§ **Tekst**

Volg ons op YouTube

Komt want alle dingen zijn nu gereed

In Lukas 14 zien we de Heere Jezus op de sabbat aan tafel van een van de farizeeërs. Met een kritische houding observeren zij Hem, in de hoop Hem te kunnen vangen. Hij geneest, terwijl het sabbat is een waterzuchtig mens (dat is iemand die lijd aan een vochtophoping in het lichaam) en stopt de mond van de farizeeërs, want Hij spreekt als machthebbende. Hij wijst door middel van een gelijkenis de zere plek aan in het leven van hen en ons. Het is niet goed om jezelf voorop te plaatsen. Kies als je ergens genodigd wordt de minste plaat. ‘Want een iegelijk die zichzelf verhoogt, zal vernedert worden; en die zichzelven vernedert, zal verhoogt worden, Luk. 14:11.’ Hij gaat verder door te wijzen op ons arglistige hart. Als wij een maaltijd houden, doe dat dan niet met een houding om gezien te worden en iets terug te verwachten. Nodig niet uw vrienden en de rijken in de hoop ook zelf eens genodigd te worden, nodig de armen, de verminkten, kreupelen en blinden, zij die u niets kunnen teruggeven en God Zelf zal het u vergelden.

De Heere Jezus gaat verder met Zijn indringende onderwijs, door ons een gelijkenis voor te stellen van een grote avondmaaltijd, die gehouden werd. De gastheer liet een dienstknecht uitgaan om te nodigen tot de maaltijd. Maar zij die uitgenodigd worden, beginnen zich één voor één te verontschuldigen. De één beroept zich op zijn akker die hij zojuist gekocht heeft, een ander op zijn juk ossen die hij moet gaan beproeven en weer een ander heeft een vrouw getrouwd. Wat een ernstig beeld van de werkelijkheid. God zendt Zijn knechten uit om te nodigen tot Zijn maaltijd. ‘En de HEERE der heirscharen zal op dezen berg allen volken een vetten maaltijd maken, een maaltijd van reinen wijn, van vet vol merg, van reine wijnen die gezuiverd zijn, Jes. 25:6.’ Zo zond Hij Zijn Zoon, Die kwam om te zoeken en zalig te maken dat wat verloren is en zij hebben Hem niet gewild. Israël zag uit naar de Messias en terwijl Hij in hun midden was, weigerden zij om Hem te erkennen.

§ **Het materiaal**
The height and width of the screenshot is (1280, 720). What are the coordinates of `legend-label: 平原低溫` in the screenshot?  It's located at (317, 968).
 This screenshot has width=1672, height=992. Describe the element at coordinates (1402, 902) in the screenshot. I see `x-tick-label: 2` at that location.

§ **Opdrachten**
a – Zeg voor elke bewering of die klopt met de tekst over Lukas 14. Antwoord met ja of nee en citeer de woorden uit de tekst die de doorslag geven. (i) De farizeeërs bekijken Jezus met een kritische houding. (ii) Een van de genodigden zegt dat hij net een huis heeft gekocht. (iii) Jezus geneest de waterzuchtige mens op de sabbat.
b – Vertaal deze zin uit de tekst over Lukas 14 in het Engels: „De gastheer liet een dienstknecht uitgaan om te nodigen tot de maaltijd.”

§ **Antwoorden**
a –
(i) Ja: „Met een kritische houding observeren zij Hem, in de hoop Hem te kunnen vangen.”
(ii) Nee: „De één beroept zich op zijn akker die hij zojuist gekocht heeft”
(iii) Ja: „Hij geneest, terwijl het sabbat is een waterzuchtig mens”

b – The host sent out a servant to invite people to the meal.